In 1834 Virgil Stewart rode from western
Tennessee to a territory known as the “Arkansas morass” in pursuit of
John Murrell, a thief accused of stealing two slaves. Stewart’s
adventure led to a sensational trial and a wildly popular published
account that would ultimately help trigger widespread violence during
the summer of 1835, when five men accused of being professional gamblers
were hanged in Vicksburg, nearly a score of others implicated with a
gang of supposed slave thieves were executed in plantation districts,
and even those who tried to stop the bloodshed found themselves targeted
as dangerous and subversive. Using Stewart’s story as his point of
entry, Joshua D. Rothman details why these events, which engulfed much
of central and western Mississippi, came to pass. He also explains how
the events revealed the fears, insecurities, and anxieties underpinning
the cotton boom that made Mississippi the most seductive and exciting
frontier in the Age of Jackson.
As investors, settlers, slaves, brigands, and fortune-hunters converged in what was then America’s Southwest, they created a tumultuous landscape that promised boundless opportunity and spectacular wealth. Predicated on ruthless competition, unsustainable debt, brutal exploitation, and speculative financial practices that looked a lot like gambling, this landscape also produced such profound disillusionment and conflict that it contained the seeds of its own potential destruction. Rothman sheds light on the intertwining of slavery and capitalism in the period leading up to the Panic of 1837, highlighting the deeply American impulses underpinning the evolution of the slave South and the dizzying yet unstable frenzy wrought by economic flush times. It is a story with lessons for our own day.

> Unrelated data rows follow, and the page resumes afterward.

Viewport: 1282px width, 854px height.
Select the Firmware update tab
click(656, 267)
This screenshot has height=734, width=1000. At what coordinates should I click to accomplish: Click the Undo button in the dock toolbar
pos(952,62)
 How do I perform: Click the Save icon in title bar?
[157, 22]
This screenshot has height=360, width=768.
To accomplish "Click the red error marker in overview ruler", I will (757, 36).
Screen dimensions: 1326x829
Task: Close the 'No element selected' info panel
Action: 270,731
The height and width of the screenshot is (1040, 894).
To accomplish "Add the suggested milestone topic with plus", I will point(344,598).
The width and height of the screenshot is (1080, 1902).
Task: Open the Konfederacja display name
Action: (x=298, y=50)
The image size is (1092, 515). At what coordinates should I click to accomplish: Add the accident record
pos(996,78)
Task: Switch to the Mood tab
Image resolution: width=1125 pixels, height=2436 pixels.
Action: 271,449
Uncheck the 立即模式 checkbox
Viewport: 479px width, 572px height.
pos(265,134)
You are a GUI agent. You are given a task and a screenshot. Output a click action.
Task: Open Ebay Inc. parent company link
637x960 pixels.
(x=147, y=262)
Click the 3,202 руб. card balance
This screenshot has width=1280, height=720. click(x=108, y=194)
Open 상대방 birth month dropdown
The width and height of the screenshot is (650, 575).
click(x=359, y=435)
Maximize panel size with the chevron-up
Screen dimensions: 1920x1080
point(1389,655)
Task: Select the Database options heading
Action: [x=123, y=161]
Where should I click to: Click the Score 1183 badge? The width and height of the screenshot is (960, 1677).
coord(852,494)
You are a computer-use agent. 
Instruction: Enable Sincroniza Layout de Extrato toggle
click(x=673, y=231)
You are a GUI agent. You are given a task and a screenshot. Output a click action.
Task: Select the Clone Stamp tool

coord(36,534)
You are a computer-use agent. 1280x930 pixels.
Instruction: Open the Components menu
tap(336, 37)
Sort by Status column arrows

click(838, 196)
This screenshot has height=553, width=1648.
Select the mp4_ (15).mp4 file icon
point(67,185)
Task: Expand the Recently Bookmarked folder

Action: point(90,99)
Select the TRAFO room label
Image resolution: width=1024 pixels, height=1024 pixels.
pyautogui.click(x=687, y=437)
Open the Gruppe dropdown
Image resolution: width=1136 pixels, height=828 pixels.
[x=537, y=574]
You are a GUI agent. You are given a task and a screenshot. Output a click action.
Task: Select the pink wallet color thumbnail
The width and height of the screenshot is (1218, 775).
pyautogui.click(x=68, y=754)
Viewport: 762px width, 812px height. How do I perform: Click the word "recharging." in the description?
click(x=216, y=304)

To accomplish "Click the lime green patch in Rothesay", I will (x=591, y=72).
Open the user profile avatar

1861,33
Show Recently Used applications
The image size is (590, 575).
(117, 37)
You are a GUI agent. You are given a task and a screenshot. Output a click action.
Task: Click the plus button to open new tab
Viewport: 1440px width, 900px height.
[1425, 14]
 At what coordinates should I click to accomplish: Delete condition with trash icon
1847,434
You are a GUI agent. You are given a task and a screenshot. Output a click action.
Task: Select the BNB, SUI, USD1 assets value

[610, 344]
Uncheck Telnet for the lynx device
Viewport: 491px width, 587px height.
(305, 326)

Published in association with the Library Company of Philadelphia’s Program in African American History. A Sarah Mills Hodge Fund Publication.
About the Author
Joshua D. Rothman is an associate professor of history at the University of Alabama and director of the Frances S. Summersell Center for the Study of the South. He is the author of Notorious in the Neighborhood: Sex and Families across the Color Line in Virginia, 1787–1861 and editor of Reforming America, 1815–1860: A Norton Documents Reader.